Dairy Free Strawberry Cream Cheese Frosting from In Johnna's Kitchen

Dairy isn’t my friend right now.  I keep trying to at least get along with dairy, even if we don’t get to be close friends.  I indulge in a little goat cheese with roasted beets.  I occasionally put a smear of my favorite sheep milk cheese on a muffin.  And then body reminds me it’s just not gonna work out between us.  Darn it.

This means no cream cheese either.  Until recently the only non-dairy cream cheese I could find didn’t work for me on two levels: I didn’t like the flavor and texture and it contained ingredients I would rather not eat.

Last week that changed.  Daiya’s new Cream Cheese Style Spreads starting showing up in the Kansas City area.  I first found them at a grocery store across town, thanks to Marly.  I still haven’t found them at any of the stores where I expected to spot them (Whole Foods, Nature’s Pantry) but did find them at a mainstream grocery store just a mile from home.  Crazy!

daiya strawberry cream cheese style spread in johnna's kitchen

Here’s the scoop on this new yumminess from Daiya:  it has the texture of “real” cream cheese.  The strawberry variety used in this recipe contains real strawberries and no artificial colors.  It’s great on a bagel. In fact, I bought gluten-free bagels for the first time in over a year just so I could try it out.

And then I made frosting.  Boy, did I make frosting.   I frosted these cupcakes and took them to the drive-in movie for our friend Dave’s birthday.  A gal there was over-the-moon about the frosting.  She was so surprised when I told her the frosting was dairy free.  That’s my point exactly, you’d never know!

Stay tuned, I’ve got a spicy recipe coming up with another variety of Daiya’s Cream Cheese Style Spread.  I’m just getting started over here…

Strawberry Cream Cheese Frosting: Surprise, It’s Dairy-Free!

Strawberry Cream Cheese Frosting: Surprise, It’s Dairy-Free!

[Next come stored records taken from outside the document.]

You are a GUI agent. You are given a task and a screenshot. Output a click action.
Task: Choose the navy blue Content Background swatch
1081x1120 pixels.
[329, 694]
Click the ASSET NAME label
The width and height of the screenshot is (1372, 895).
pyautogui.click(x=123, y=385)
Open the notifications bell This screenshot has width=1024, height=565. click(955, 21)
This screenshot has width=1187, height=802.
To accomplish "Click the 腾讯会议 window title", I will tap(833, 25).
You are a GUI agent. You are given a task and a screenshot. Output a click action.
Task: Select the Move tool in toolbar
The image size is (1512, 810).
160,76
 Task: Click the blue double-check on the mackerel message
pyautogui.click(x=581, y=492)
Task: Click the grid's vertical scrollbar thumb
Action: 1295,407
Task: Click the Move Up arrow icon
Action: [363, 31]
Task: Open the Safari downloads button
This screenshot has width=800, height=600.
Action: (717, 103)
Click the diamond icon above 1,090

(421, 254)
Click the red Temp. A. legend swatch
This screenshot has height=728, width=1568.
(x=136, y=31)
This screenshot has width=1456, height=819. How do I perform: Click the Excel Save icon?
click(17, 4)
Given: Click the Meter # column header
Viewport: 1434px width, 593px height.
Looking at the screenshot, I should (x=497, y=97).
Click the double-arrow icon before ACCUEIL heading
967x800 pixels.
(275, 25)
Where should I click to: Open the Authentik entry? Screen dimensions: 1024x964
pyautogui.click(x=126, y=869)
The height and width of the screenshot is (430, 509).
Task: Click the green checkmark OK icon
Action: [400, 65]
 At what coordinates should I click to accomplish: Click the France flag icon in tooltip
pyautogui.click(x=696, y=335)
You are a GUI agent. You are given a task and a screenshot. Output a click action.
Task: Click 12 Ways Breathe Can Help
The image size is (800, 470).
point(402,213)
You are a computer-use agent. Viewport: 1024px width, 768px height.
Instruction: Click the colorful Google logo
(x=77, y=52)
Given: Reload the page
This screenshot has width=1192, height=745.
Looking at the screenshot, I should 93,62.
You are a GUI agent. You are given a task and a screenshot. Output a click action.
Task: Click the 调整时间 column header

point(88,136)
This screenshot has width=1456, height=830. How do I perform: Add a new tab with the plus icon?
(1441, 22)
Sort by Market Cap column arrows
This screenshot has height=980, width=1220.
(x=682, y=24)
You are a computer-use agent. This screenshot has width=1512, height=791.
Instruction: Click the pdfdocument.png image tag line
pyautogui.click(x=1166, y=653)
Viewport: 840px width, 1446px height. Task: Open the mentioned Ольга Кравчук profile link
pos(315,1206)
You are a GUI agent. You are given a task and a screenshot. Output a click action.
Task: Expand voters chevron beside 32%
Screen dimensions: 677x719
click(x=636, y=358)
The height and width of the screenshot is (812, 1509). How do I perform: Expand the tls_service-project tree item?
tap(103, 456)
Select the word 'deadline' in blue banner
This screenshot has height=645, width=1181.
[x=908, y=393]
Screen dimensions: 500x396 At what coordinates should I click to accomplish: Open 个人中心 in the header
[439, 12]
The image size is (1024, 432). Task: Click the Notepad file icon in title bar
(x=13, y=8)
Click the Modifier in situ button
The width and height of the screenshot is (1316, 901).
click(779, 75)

  • 8 oz. Daiya Cream Cheese Style Strawberry Spread, room temperature
  • 4 cups powdered sugar, sifted
  • 1 stick Earth Balance vegan butter-y substitute (or 1/2 cup soy-free variety), softened
  • 1 t. vanilla bean paste or vanilla extract
  • 1 to 2 T. non-dairy milk of your choice


  • In bowl of stand mixer fitted with paddle attachment, cream together stick of Earth Balance and Daiya Cream Cheese Style Spread. Blend on medium until well incorporated.
  • One cup at a time, mix in powdered sugar with mixer on low. Add another cup only after the first is incorporated.
  • Once all powdered sugar is mixed in, add vanilla.
  • Slowly, a teaspoon at a time, add in non-dairy milk until frosting is the consistency you prefer.
  • With mixer on medium-high to high, mix frosting until it is light and fluffy.
  • This frosting is best kept refrigerated. It did hold up well in temperatures in the high 80s outdoors, but I wouldn't recommend it, especially if you are a heavy froster like me.




  1. says

    You truly excel at cupcakes, Johnna! Like you, I keep trying to be friends with dairy and it keeps stabbing me in the back. :-( Love that there’s an alternative like this now. :-) (I couldn’t go for those other dairy-free subs either.) As I told you earlier, I adore that last photo!